YOUR ASSIGNMENT — Please give back only the lines below from the one containing "Screen dimensions: 536x555" to the one containing "The image size is (1234, 952).", each repeated word for word, both ends included.

DATA FOR THIS TASK —
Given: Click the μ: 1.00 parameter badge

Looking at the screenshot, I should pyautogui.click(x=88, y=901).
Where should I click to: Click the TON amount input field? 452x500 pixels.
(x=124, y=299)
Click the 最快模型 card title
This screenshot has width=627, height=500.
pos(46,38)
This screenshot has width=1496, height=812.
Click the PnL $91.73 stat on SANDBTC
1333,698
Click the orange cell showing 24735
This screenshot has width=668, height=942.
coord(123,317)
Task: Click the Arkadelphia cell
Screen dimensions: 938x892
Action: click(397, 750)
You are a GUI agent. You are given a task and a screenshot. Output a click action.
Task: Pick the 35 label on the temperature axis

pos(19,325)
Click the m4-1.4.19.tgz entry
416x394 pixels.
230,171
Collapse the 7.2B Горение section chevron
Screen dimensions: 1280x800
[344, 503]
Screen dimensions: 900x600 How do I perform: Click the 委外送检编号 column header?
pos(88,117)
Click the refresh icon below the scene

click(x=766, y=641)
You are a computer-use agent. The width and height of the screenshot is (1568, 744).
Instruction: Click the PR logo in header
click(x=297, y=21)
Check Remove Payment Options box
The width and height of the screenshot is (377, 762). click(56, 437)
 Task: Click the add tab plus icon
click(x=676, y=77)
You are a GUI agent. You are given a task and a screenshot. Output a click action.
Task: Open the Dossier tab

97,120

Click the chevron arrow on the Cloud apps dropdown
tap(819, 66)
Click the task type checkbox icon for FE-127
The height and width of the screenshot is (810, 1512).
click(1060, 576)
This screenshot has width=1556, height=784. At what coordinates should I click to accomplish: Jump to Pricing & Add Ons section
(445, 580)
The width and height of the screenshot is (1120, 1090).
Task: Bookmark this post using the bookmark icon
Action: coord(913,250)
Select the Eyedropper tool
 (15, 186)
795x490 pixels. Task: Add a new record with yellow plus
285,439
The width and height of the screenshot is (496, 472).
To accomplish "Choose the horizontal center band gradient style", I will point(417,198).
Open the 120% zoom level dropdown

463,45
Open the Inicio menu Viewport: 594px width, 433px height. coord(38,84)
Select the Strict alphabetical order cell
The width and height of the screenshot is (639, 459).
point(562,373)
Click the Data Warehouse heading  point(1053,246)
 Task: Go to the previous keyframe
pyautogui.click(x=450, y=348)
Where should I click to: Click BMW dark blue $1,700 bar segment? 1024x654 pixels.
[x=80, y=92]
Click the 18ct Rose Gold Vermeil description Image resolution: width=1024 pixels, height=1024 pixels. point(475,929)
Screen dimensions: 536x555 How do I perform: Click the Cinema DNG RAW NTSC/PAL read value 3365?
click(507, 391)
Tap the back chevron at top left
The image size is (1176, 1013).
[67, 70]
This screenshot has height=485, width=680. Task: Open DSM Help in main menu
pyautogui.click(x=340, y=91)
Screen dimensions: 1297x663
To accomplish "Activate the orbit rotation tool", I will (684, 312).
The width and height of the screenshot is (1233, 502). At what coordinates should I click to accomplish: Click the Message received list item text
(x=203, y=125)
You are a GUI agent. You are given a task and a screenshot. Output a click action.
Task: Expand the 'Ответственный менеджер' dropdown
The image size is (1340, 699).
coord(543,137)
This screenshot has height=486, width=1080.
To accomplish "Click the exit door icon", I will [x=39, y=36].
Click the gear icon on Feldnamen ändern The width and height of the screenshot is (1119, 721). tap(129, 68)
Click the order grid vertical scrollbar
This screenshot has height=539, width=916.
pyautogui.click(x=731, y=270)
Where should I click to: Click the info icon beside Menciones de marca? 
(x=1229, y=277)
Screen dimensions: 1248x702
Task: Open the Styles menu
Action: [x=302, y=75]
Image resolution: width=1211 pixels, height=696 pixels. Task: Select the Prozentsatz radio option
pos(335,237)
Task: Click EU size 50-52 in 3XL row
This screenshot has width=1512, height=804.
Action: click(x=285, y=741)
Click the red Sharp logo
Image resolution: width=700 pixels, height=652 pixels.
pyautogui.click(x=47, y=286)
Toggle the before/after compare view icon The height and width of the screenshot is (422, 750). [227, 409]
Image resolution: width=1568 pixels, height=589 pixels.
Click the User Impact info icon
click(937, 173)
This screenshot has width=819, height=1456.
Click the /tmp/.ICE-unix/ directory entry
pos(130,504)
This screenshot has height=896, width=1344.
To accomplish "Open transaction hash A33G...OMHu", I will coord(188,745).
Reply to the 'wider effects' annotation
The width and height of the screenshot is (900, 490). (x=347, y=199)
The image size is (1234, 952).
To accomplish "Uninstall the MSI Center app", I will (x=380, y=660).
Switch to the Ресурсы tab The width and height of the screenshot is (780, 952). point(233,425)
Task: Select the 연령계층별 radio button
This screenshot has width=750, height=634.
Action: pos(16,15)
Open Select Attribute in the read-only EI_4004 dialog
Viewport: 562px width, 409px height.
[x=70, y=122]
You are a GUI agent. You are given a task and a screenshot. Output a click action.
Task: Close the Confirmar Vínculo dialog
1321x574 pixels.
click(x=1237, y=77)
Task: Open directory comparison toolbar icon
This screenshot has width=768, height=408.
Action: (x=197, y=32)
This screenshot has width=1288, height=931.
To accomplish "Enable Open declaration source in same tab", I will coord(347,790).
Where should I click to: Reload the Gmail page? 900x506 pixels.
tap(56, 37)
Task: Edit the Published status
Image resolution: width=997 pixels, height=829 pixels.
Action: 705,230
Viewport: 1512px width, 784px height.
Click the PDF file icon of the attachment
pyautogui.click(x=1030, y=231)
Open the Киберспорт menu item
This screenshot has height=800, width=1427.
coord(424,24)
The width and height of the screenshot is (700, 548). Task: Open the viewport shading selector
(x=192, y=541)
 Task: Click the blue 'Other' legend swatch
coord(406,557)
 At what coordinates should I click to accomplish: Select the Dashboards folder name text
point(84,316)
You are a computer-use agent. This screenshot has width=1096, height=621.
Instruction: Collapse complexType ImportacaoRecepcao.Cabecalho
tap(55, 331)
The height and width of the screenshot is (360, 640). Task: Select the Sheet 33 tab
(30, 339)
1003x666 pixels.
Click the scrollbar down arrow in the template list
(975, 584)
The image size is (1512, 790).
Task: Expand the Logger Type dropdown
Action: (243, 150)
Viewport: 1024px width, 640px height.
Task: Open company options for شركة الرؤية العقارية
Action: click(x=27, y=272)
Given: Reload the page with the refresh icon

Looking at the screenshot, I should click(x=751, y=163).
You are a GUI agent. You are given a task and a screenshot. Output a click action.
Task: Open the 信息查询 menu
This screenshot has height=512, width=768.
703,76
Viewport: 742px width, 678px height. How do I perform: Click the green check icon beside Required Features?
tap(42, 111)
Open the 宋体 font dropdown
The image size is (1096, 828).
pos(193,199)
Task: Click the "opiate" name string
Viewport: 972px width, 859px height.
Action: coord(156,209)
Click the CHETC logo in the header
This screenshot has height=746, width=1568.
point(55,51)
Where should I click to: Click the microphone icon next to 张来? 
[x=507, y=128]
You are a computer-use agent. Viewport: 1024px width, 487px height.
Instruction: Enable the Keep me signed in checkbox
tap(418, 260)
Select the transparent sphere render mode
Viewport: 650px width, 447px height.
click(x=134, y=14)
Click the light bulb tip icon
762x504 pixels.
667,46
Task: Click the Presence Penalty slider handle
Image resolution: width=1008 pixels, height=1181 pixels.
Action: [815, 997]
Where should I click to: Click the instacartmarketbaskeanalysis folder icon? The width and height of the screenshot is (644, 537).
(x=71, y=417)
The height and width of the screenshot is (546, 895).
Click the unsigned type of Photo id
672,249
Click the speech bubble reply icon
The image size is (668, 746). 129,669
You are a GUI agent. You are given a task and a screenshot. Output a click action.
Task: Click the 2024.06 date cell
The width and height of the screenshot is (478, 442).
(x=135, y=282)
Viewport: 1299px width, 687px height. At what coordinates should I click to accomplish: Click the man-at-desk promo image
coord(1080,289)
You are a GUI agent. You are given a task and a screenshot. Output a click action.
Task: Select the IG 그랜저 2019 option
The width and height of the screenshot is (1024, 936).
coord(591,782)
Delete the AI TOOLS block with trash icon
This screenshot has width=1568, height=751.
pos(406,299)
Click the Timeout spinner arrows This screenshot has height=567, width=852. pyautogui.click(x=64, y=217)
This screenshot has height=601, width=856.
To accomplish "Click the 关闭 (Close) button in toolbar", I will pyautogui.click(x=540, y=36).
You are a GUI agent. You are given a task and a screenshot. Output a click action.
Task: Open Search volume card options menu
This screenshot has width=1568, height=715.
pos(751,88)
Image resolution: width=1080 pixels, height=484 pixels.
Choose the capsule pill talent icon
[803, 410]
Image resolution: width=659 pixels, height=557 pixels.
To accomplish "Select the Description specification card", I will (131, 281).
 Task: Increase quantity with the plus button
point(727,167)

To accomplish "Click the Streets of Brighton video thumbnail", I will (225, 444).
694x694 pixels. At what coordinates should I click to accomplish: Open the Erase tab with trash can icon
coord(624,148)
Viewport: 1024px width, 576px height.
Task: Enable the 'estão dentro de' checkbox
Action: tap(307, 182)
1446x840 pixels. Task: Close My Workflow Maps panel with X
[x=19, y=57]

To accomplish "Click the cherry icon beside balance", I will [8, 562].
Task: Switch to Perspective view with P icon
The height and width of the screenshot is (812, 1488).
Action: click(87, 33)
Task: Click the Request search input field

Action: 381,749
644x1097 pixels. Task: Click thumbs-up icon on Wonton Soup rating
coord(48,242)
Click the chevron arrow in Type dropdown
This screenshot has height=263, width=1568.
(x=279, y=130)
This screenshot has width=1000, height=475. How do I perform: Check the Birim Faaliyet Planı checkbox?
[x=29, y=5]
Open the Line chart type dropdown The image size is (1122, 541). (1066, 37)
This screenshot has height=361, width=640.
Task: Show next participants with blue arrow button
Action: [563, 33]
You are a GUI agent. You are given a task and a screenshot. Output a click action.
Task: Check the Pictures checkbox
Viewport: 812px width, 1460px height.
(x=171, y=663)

YOUR SOLUTION —
Screen dimensions: 536x555 How do I perform: Click the Cinema DNG RAW NTSC/PAL read value 3365?
click(507, 391)
Tap the back chevron at top left
The image size is (1176, 1013).
[67, 70]
This screenshot has height=485, width=680. Task: Open DSM Help in main menu
pyautogui.click(x=340, y=91)
Screen dimensions: 1297x663
To accomplish "Activate the orbit rotation tool", I will (684, 312).
The width and height of the screenshot is (1233, 502). At what coordinates should I click to accomplish: Click the Message received list item text
(x=203, y=125)
You are a GUI agent. You are given a task and a screenshot. Output a click action.
Task: Expand the 'Ответственный менеджер' dropdown
The image size is (1340, 699).
coord(543,137)
This screenshot has height=486, width=1080.
To accomplish "Click the exit door icon", I will [x=39, y=36].
Click the gear icon on Feldnamen ändern The width and height of the screenshot is (1119, 721). tap(129, 68)
Click the order grid vertical scrollbar
This screenshot has height=539, width=916.
pyautogui.click(x=731, y=270)
Where should I click to: Click the info icon beside Menciones de marca? 
(x=1229, y=277)
Screen dimensions: 1248x702
Task: Open the Styles menu
Action: [x=302, y=75]
Image resolution: width=1211 pixels, height=696 pixels. Task: Select the Prozentsatz radio option
pos(335,237)
Task: Click EU size 50-52 in 3XL row
This screenshot has width=1512, height=804.
Action: click(x=285, y=741)
Click the red Sharp logo
Image resolution: width=700 pixels, height=652 pixels.
pyautogui.click(x=47, y=286)
Toggle the before/after compare view icon The height and width of the screenshot is (422, 750). [227, 409]
Image resolution: width=1568 pixels, height=589 pixels.
Click the User Impact info icon
click(937, 173)
This screenshot has width=819, height=1456.
Click the /tmp/.ICE-unix/ directory entry
pos(130,504)
This screenshot has height=896, width=1344.
To accomplish "Open transaction hash A33G...OMHu", I will coord(188,745).
Reply to the 'wider effects' annotation
The width and height of the screenshot is (900, 490). (x=347, y=199)
The image size is (1234, 952).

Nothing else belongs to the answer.